8月15日、終戦から80年を迎えます。
この節目にあわせ、子どもたちが身近な地域に残された戦争の跡をめぐり戦争や平和について考えるバスツアーが米子市で行われました。
「戦争をなくしていくために、ぜひともきょうこの機会に戦争というものを勉強していただきたい」
8月8日、米子市に集まったのは小学4年から6年までのを子どもたち20人あまり。
終戦80年を迎えるこの夏、子どもたちに戦争や平和について考えるきっかけにしてもらおうと企画されたバスツアーの参加者です。
これから米子市内に残された戦争の跡をめぐります。
子どもたちが、まず訪れたのは米子市美術館。ここで開かれている戦争をテーマにした企画展を見学します。
企画展「戦後80年 未来へ伝える昭和の戦争」。
米子市の山陰歴史館、米子市美術館、埋蔵文化センターの3つの施設が所蔵する写真や絵画、発掘品などの資料約200点を通じて、未来を担う世代に戦争の惨禍を伝えます。
解説員:
「その辺の町を歩いている人とか、建物。そういったものを狙って打っていました。」
米子市でもあった空襲の被害。
教科書や学校の授業では、こうした身近な地域の戦争の被害を学ぶ機会は多くありません。
解説員:
「(焼夷弾は)実際は、これが20本ぐらいの束になって展示ケースと同じくらいの大きな爆弾。これを作って上から落としていくんです」
子どもたちは解説を聞きながら、展示室を見学。
戦時中、子どもたちが兵士をめざすように教育されていたことや毒ガスを使用した空襲に備える訓練を受けていたことなどを学びました。
続いて、子どもたちが向かったのは、航空自衛隊美保基地の近くです。
戦時中、飛行機が敵の爆撃の標的にならないよう隠すために作られた「掩体壕」と呼ばれる施設を見学します。
旧海軍美保航空隊飛行機用掩体美保基地一帯は、かつては旧海軍の航空基地で63基の「掩体壕」が設けられました。今も5基が現存していて、このうち1基は市の文化財に指定されています。
解説員:
「上に土をかぶせて草をはやして木をはやして。そしたら、空から?」
子ども:
「見えない」
解説員:
「見えづらい、ですよね。だから敵の攻撃からここに掩体、飛行機を隠していますよというのが分からないように、そういう構造になっています。

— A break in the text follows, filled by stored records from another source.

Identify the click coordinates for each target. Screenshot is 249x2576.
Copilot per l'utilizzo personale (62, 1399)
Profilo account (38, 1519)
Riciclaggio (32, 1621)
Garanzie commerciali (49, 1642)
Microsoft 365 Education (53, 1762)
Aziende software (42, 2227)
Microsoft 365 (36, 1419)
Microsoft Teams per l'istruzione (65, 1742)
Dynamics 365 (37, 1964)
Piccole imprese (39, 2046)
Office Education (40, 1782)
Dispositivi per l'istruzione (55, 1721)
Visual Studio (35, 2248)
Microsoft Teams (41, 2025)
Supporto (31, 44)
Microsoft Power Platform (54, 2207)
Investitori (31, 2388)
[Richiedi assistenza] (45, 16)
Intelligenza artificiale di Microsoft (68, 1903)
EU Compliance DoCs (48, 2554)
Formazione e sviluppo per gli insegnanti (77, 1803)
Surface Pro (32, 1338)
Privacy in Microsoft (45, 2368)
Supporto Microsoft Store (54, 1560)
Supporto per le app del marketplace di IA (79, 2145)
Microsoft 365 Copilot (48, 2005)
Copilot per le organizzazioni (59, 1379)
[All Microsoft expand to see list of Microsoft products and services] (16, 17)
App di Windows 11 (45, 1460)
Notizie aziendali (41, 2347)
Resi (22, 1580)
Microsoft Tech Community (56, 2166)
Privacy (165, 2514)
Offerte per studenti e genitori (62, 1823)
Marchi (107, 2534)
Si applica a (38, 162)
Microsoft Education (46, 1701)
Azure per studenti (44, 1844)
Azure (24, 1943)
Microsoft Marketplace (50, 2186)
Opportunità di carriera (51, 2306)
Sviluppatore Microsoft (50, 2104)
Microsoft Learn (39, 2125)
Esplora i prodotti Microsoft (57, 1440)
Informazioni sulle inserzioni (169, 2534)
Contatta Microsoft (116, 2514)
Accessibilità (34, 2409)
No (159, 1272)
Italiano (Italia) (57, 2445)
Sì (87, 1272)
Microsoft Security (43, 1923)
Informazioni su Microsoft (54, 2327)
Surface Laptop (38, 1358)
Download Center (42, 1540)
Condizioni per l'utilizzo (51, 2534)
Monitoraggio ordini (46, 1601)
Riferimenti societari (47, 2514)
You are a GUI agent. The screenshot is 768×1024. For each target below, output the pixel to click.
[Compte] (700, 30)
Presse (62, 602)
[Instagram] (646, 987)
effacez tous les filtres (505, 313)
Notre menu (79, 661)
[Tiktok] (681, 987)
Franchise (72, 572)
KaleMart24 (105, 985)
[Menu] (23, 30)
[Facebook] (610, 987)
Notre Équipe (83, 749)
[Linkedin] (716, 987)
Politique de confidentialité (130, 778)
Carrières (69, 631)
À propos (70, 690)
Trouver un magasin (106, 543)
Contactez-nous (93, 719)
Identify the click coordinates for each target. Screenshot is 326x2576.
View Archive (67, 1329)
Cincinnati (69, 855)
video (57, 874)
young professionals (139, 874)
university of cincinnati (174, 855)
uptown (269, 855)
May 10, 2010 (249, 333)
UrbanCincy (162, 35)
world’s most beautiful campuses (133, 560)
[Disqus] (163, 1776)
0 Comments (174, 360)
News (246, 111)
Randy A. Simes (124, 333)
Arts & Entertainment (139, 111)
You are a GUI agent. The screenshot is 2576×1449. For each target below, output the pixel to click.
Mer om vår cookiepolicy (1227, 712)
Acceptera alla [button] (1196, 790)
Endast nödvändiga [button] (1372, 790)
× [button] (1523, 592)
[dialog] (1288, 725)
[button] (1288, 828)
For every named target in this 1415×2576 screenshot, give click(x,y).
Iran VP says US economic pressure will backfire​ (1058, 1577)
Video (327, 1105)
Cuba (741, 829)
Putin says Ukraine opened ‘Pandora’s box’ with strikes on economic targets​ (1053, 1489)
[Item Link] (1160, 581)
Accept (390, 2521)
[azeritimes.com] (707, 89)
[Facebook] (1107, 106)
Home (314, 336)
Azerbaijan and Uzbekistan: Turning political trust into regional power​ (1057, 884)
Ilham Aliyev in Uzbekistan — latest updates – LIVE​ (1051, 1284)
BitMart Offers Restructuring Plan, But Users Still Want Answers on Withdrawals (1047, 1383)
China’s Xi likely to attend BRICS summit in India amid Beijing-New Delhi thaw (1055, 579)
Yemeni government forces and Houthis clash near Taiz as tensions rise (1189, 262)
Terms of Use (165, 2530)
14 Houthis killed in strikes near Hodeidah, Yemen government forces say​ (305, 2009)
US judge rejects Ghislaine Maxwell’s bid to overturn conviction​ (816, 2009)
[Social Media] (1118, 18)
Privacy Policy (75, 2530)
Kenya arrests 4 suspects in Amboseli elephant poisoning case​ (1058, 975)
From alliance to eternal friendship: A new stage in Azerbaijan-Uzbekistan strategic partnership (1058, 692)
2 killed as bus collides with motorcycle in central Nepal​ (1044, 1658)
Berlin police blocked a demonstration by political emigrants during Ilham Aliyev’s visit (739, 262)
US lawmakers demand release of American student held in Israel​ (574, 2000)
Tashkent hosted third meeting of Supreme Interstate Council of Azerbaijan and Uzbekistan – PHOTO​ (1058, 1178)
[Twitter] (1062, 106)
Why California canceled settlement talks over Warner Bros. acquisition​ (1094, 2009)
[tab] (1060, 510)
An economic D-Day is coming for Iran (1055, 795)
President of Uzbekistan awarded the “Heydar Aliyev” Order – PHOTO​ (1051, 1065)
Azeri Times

説明を聞いたあと、掩体壕の中へ子どもたちが20人あまり、すっぽりと入ることができる広さです。
参加した子ども:
「(小型飛行機)1台が入れるのがちょっとすごい」
「でかい」
初めて見るリアルな戦争の跡…。子どもたちは興味津々、掩体壕の中を見回し、気になったところを写真におさめていました。
参加した子ども:
「美術館で子どもが働かされているところを見て、やっぱり平和って大切なんだなと思いました」
「(戦争遺跡が)数多く壊されている中で、残っているところは大切に残していかないといけないと思う」
「(友達に)戦争の悲惨さとか平和の大切さとか今、平和だってことがとても大切だってことを教えてあげたいです」
子どもたちは「物言わぬ」証人の声に耳を傾けていました。
米子市立山陰歴史館 笹尾庸嵩主任学芸員:
教科書では学ぶ機会があると思うんですけど、地元でも戦争の被害があったんだよというのを学ぶ機会はとても大切だと思います。社会を担っていく子どもたちに平和の大切さを考えてもらうきっかけになればと思います。
終戦から80年、戦争経験者が直接その体験を伝えることが難しくなる中、戦争の記憶を次の世代につなぐ取り組みが続きます。